To control block IO multiple settings are available. First of all BlockIOWeight= may be used which assigns an IO weight to a specific service. In behaviour the weight concept is not unlike the shares concept of CPU resource control (see above). However, the default weight is 1000, and the valid range is from 10 to 1000:

.include /usr/lib/systemd/system/httpd.service


Optionally, per-device weights can be specified:

.include /usr/lib/systemd/system/httpd.service

BlockIOWeight=/dev/disk/by-id/ata-SAMSUNG_MMCRE28G8MXP-0VBL1_DC06K01009SE009B5252 750

Instead of specifiying an actual device node you also specify any path in the file system:

.include /usr/lib/systemd/system/httpd.service

BlockIOWeight=/home/lennart 750

If the specified path does not refer to a device node systemd will determine the block device /home/lennart is on, and assign the bandwith weight to it.

You can even add per-device and normal lines at the same time, which will set the per-device weight for the device, and the other value as default for everything else.

Alternatively one may control explicit bandwith limits with the BlockIOReadBandwidth= and BlockIOWriteBandwidth= settings. These settings take a pair of device node and bandwith rate (in bytes per second) or of a file path and bandwith rate:

.include /usr/lib/systemd/system/httpd.service

BlockIOReadBandwith=/var/log 5M

This sets the maximum read bandwith on the block device backing /var/log to 5Mb/s.

(Analogue to CPUShares= and MemoryLimit= using any of these three settings will result in the service getting its own cgroup in the blkio hierarchy.)

Managing Other Resource Parameters

The options described above cover only a small subset of the available controls the various Linux control group controllers expose. We picked these and added high-level options for them since we assumed that these are the most relevant for most folks, and that they really needed a nice interface that can handle units properly and resolve block device names.

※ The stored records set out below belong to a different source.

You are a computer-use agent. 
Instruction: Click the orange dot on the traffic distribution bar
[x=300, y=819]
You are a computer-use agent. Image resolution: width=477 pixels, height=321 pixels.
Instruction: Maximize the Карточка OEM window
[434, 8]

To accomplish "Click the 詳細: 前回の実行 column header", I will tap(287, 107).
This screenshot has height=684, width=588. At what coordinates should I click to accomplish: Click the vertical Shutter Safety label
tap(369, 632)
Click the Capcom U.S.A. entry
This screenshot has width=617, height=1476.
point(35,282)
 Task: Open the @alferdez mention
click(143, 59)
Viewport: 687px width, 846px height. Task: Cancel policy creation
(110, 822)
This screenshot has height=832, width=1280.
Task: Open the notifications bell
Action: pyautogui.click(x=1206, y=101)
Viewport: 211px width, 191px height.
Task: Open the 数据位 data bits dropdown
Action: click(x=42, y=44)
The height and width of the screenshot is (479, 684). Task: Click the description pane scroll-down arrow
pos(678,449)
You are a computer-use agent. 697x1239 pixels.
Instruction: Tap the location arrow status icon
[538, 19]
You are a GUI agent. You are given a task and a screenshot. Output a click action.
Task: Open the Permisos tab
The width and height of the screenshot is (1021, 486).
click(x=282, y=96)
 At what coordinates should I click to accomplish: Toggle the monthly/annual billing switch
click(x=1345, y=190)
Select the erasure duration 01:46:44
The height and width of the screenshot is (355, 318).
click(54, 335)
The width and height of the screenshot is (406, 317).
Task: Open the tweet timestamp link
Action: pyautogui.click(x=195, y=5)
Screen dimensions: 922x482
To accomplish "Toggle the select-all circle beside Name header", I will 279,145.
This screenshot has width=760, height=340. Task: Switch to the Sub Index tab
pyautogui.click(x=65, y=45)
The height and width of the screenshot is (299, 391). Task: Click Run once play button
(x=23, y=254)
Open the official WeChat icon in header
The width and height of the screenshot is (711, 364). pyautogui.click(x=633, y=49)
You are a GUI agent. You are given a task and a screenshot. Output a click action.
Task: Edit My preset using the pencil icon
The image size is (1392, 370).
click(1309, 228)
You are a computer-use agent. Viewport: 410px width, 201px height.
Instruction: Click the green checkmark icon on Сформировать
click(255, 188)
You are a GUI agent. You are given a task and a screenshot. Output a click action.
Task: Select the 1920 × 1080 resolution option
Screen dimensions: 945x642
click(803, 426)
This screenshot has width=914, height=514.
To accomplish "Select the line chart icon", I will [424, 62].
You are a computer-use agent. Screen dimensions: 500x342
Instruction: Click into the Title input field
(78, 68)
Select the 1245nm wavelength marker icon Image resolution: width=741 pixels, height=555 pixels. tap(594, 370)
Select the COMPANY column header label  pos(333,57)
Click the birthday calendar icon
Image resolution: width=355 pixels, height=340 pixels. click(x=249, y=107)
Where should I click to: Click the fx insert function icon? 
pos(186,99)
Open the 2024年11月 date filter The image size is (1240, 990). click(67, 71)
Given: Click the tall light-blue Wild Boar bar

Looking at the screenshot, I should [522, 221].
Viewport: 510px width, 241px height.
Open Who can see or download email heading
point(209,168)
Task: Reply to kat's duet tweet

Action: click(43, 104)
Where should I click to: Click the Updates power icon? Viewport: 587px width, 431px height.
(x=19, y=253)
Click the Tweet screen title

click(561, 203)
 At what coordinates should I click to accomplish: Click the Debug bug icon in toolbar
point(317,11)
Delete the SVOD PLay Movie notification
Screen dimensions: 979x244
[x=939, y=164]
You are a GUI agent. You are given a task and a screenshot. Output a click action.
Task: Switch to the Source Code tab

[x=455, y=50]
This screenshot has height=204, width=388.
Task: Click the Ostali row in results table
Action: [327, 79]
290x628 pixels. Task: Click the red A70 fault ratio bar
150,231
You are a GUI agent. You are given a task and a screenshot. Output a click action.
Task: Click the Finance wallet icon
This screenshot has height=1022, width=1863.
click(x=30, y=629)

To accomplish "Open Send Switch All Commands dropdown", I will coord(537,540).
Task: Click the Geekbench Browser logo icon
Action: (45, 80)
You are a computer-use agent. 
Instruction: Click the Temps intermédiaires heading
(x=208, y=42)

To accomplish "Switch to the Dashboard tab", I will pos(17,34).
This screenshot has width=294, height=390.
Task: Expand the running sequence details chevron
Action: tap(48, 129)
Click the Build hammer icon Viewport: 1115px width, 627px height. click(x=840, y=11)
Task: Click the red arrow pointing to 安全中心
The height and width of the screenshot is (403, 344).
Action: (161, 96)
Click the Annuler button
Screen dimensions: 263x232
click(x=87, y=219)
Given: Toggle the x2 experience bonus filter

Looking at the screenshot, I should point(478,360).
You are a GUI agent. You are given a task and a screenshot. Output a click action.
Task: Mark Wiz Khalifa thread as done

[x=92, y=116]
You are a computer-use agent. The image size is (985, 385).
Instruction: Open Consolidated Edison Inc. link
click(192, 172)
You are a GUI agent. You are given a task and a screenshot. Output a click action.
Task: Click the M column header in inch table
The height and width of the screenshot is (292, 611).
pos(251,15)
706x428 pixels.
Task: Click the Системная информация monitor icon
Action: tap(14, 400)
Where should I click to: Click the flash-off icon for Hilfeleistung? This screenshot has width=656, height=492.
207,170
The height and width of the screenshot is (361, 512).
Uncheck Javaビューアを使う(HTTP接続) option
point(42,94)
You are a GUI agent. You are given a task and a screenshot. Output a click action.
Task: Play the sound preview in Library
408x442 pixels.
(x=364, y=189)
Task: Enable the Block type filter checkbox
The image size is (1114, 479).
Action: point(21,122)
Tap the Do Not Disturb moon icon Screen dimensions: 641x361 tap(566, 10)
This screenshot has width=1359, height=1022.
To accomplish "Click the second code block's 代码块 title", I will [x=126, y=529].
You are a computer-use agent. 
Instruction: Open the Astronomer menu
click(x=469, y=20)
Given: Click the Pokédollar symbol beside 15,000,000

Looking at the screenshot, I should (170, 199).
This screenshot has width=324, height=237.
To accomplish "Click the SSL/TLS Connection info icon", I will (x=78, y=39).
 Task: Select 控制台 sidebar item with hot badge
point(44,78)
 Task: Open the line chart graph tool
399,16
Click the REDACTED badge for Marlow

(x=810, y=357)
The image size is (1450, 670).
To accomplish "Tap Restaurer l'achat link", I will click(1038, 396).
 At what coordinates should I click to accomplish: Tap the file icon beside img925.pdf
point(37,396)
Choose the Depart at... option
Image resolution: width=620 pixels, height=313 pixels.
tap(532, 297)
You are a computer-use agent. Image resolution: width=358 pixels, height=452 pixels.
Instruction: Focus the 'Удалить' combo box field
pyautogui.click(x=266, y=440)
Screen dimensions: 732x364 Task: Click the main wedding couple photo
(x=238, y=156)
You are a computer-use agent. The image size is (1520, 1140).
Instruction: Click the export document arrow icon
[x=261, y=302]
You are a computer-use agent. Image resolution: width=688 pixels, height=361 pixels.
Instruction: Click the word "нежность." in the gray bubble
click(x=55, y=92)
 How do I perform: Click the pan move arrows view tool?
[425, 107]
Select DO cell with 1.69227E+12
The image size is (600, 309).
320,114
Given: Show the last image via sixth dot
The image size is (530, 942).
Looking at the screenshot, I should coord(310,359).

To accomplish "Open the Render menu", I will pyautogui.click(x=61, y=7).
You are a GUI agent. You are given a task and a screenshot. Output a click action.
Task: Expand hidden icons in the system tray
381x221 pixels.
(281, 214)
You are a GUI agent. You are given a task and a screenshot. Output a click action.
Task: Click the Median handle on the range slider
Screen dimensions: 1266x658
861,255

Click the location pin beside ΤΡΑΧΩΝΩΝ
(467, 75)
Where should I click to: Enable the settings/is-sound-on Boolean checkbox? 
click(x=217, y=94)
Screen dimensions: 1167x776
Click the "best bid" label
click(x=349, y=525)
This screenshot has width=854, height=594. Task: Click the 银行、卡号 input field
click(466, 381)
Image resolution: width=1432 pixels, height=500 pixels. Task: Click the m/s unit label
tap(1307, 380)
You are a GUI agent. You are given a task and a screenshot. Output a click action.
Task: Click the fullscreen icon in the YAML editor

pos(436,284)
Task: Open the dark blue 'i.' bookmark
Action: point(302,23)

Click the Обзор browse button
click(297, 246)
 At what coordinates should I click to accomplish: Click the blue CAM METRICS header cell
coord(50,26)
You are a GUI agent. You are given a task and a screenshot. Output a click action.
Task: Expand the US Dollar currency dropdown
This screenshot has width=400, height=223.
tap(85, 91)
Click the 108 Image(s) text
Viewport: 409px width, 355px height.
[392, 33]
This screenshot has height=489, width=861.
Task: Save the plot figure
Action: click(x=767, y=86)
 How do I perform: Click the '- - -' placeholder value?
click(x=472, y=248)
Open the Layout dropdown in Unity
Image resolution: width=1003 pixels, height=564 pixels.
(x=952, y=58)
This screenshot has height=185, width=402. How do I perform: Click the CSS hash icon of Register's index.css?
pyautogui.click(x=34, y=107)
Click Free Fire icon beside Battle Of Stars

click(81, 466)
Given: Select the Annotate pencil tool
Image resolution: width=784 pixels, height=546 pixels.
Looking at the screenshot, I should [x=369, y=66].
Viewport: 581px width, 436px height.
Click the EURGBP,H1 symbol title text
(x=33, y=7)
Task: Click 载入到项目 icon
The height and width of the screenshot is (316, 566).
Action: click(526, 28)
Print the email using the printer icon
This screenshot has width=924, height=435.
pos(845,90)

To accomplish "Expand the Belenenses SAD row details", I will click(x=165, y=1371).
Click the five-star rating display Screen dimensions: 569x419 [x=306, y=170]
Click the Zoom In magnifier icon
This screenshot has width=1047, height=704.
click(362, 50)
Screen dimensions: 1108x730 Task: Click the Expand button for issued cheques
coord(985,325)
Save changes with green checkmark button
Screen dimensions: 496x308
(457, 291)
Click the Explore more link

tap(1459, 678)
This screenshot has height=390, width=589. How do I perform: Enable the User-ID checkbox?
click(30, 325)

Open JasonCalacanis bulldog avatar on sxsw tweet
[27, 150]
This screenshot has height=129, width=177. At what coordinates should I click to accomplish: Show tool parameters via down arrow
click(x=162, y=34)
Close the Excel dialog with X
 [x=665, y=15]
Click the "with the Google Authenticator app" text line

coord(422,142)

In many cases the options explained above might not be sufficient for your usecase, but a low-level kernel cgroup setting might help. It is easy to make use of these options from systemd unit files, without having them covered with a high-level setting. For example, sometimes it might be useful to set the swappiness of a service. The kernel makes this controllable via the memory.swappiness cgroup attribute, but systemd does not expose it as a high-level option. Here's how you use it nonetheless, using the low-level ControlGroupAttribute= setting:

.include /usr/lib/systemd/system/httpd.service

ControlGroupAttribute=memory.swappiness 70

(Analogue to the other cases this too causes the service to be added to the memory hierarchy.)

Later on we might add more high-level controls for the various cgroup attributes. In fact, please ping us if you frequently use one and believe it deserves more focus. We'll consider adding a high-level option for it then. (Even better: send us a patch!)

Disclaimer: note that making use of the various resource controllers does have a runtime impact on the system. Enforcing resource limits comes at a price. If you do use them, certain operations do get slower. Especially the memory controller has (used to have?) a bad reputation to come at a performance cost.

For more details on all of this, please have a look at the documenation of the mentioned unit settings, and of the cpu, memory and blkio controllers.

And that's it for now. Of course, this blog story only focussed on the per-service resource settings. On top this, you can also set the more traditional, well-known per-process resource settings, which will then be inherited by the various subprocesses, but always only be enforced per-process. More specifically that's IOSchedulingClass=, IOSchedulingPriority=, CPUSchedulingPolicy=, CPUSchedulingPriority=, CPUAffinity=, LimitCPU= and related. These do not make use of cgroup controllers and have a much lower performance cost. We might cover those in a later article in more detail.